Athlete goals and the ever growing demand to become better

Eat meat and vegetables, nuts and seeds, some fruit, little starch and no sugar. Keep intake to levels that will support exercise but not body fat. Practice and train major lifts: Deadlift, clean, squat, presses, C&J, and snatch. Similarly, master the basics of gymnastics: pull-ups, dips, rope climb, push-ups, sit-ups, presses to handstand, pirouettes, flips, splits, and holds. Bike, run, swim, row, etc, hard and fast. Five or six days per week mix these elements in as many combinations and patterns as creativity will allow. Routine is the enemy. Keep workouts short and intense. Regularly learn and play new sports.
— Greg Glassman

With the culmination of the 2015 CrossFit Games and its attached growth making its viewership larger than it ever has been before, now is a good a time as ever to talk a little bit about athlete goals.

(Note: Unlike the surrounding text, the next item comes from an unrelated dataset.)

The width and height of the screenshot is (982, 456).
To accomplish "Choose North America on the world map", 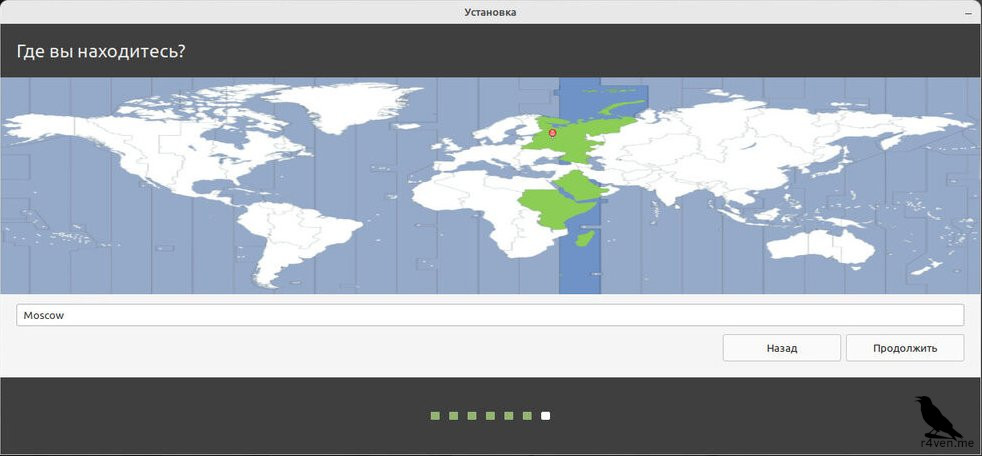I will [160, 150].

As CrossFit becomes more and more public, ranging from ESPN features to new local boxes opening up on a monthly basis (Sidebar: a good friend of ours opened the first CrossFit gym last summer in Curitiba, Brazil, and over the last year 20+ more have opened in his city since) different spotlights are placed upon CrossFit and its methodology. As beneficial as it is for the CrossFit community everywhere, coaches still need to do their due diligence in informing their own athletes as well as incoming members the differences between CrossFit as a sport and CrossFit as a fitness regimen and how that aligns with their goals as an athlete.

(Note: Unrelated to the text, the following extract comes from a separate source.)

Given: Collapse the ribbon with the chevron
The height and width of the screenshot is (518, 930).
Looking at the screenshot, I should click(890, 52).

Built on this idea, we talk and inform our athletes often about the goals of every workout, and how to attack workouts on a daily basis to work towards their personal goals. Basic things like scaling movements up or down and adjusting loading can help them do that. Regardless of the level of skills provided in a workout, there must always be a rhyme and reason for how the athletes attack a workout to move closer to their goals. This way, athletes not only are able to approach any particular workout with the intended intensity, but also can receive beneficial learning experiences about themselves. Coaches and gyms can avoid the "what MORE can I do" question by giving athletes a clear and concise way to achieve their goals.

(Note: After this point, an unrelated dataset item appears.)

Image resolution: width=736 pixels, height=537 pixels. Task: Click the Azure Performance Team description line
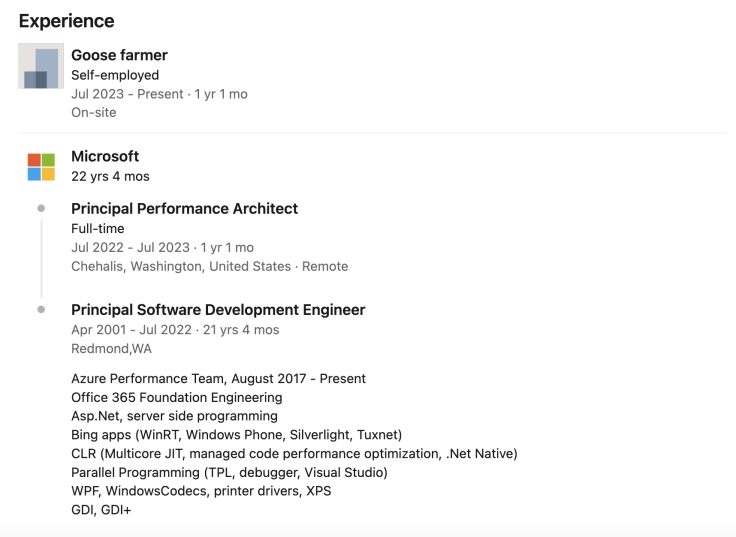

The beauty in all of this is that goals can change. A former fitness enthusiast wants to start competing? Awesome, we can help them start honing their skills to get on that path. Competitive athlete want to turn it down a notch? Even simpler. And with the two categories, athletes will have to learn to take different approaches. A higher level of discipline and specificity will have to be incorporated to a competitive athletes regimen. They need to understand that if they take it as a sport, it is just like any sport: it takes years of dedication of practice. LeBron James isn't good at basketball because he won a couple of pick-up games. Regardless of all of this, at no point in time, should any of these two types athletes look at a workout and feel that they wasted their time. If that is the case, we have failed as a trainer and coach. That is where the "MORE" question comes from (and don't get me wrong, sometimes more is needed, but in almost all cases quality trumps quantity).

From a personal standpoint, I often feel that the with the growing popularity of CrossFit and its identity now locked into mainstream media, we often forget the true ideas and concepts that brought us to fall in love with CrossFit in the first place. If we truly want to grow the methodology-- not just the sport-- of CrossFit, we must always remember the basic concepts that brought it to where it is today in the first place. Remember that 90% of any local box's member's goals are just to kick ass and have fun. 

Support your community. Keep workouts simple yet potent. Couplets and Triplets. Spend lots of time on the fundamentals and preach virtuosity. Prioritize movement patterns over loads. Challenge yourself and each other. Have fun.